TASK REQUIREMENTS
Without skipping any entry, transcribe the data word for word.
[[ MATERIAL PROVIDED open ]]
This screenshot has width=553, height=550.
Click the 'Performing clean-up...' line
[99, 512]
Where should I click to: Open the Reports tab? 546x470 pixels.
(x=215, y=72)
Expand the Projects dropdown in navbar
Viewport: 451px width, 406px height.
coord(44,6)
[[ MATERIAL PROVIDED closed ]]
ANSWER SECTION
This screenshot has width=553, height=550.
Click the 'Performing clean-up...' line
[99, 512]
Where should I click to: Open the Reports tab? 546x470 pixels.
(x=215, y=72)
Expand the Projects dropdown in navbar
Viewport: 451px width, 406px height.
coord(44,6)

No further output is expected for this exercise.